Lauschangriff und Recht und Hilfe
Ganz offensichtlich haben die am EU-Rechtshilfe-Übereinkommen beteiligten Juristen auf die Kritik seitens des EU-Parlaments und der Medien am Artikel 18, der die "Überwachung des Telekommunikationsverkehrs ohne technische Hilfe eines anderen Mitgliedsstaats" regelt, reagiert.
In der am 29. Mai beschlossenen, aber noch nicht veröffentlichten Endfassung des Dokuments - der FutureZone liegen Auszüge vor - ist Artikel 18 zu Artikel 20 geworden, während der Inhalt nahezu identisch geblieben ist.
Der im EU-Parlament mehrheitlich abgelehnte, nunmehrige Artikel 20 behandelt den Abhörmodus in einem mittlerweile alltäglichen Fall.
Wenn jemand mit einem in Deutschland gemeldeten Handy in Österreich unterwegs ist und dabei am Roaming-Gateway in Deutschland, über den alle Auslandsgespräche laufen, von den deutschen Behörden abgehört wird, dann haben diese die österreichischen darüber zu informieren.

Binnen 96 Stunden muss dann in Österreich entschieden werden, ob dies nach österreichischem Recht zulässig ist, bei Ablehnung oder Nicht-Entscheidung in dieser Frist dürfen die Deutschen "das bereits gesammelte Material nicht verwenden".
Es sei denn: "Die betreffenden Mitgliederstaaten haben etwas anderes vereinbart."
Und: Die 96-Stunden-Frist kann in beiderseitigem Einverständnis um bis zu eine Woche verlängert werden [Artikel 20, Absatz 4/iv].
Rechtsgrundsätze aushebeln
Eine derartige "Doppelmühle" aus einander ergänzenden bilateralen
und EU-weiten Abkommen kann relativ einfach dazu benützt werden,
einen Rechtsgrundsatz auszuheben, der in fast allen demokratischen
Staaten gilt: Zur Überwachung der Telekommunikation eines
Individuums bedarf es der Entscheidung eines unabhängigen Gerichts.

Die neuen Artikel
Um die Begehrlichkeiten der Dienste dadurch nicht völlig ausufern zu lassen, haben die am Vertragswerk beteiligten Juristen zwei vollkommen neue Artikel eingeschoben.
Artikel 17 definiert die "zuständigen Behörden" in erster Linie als "Justizbehörden", die zum Zweck "strafrechtlicher Ermittlungen" tätig sind, und nicht mehr als "law enforcement" - ein Begriff, der vor allem im angelsächsischen Sprachraum auch Geheimdienste inkludiert.
Allerdings: "Sofern die Justizbehörden keine Zuständigkeit" haben, muss "eine entsprechende zuständige Behörde" benannt werden, die zum "Zweck strafrechtlicher Ermittlung tätig wird."
Bestätigung erforderlich
Im neuen Artikel 18 wird zusätzlich "eine Bestätigung, dass eine
rechtmäßige Überwachungsanordnung im Zusammenhang mit einer
strafrechtlichen Ermittlung erlassen wurde", verlangt.
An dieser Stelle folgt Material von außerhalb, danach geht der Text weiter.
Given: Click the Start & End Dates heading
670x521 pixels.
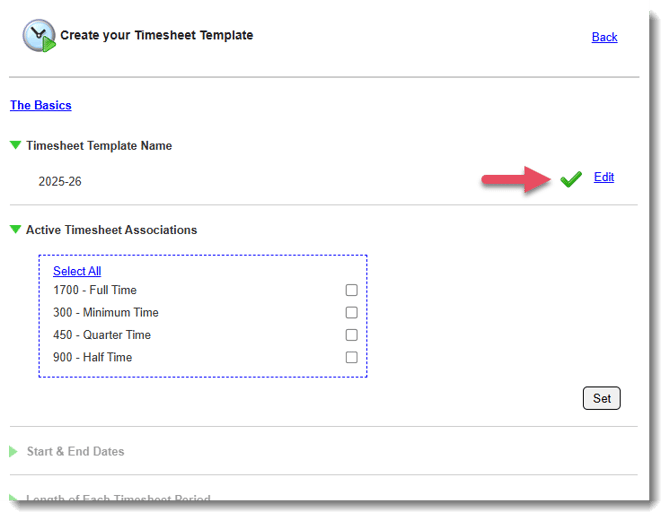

Um den Besitzer eines österreichisches Handys, der sich in Deutschland aufhält, vollständig zu überwachen, müsste ein entsprechend dokumentiertes Ersuchen an die österreichischen Behörden gerichtet werden, die den zu überwachenden Datenverkehr am Roaming-Gateway dann an die deutschen Behörden in Echtzeit weiterleiten.
Müsste - denn was sich in diesem Graubereich zwischen digitaler Telekom-Technik, Polizei-, Justiz- und Geheimdienststellen tatsächlich abspielt, lässt sich kaum voraussagen.
Satellitentelefonie
Für den Fall, dass es nach der Iridium-Pleite doch noch zu einem
auf Satelliten gestützten Mobiltelfon-Netz über Europa kommen
sollte, hat das Übereinkommen jedenfalls vorgesorgt: Artikel 19
regelt die Zuständigkeiten beim Abhören.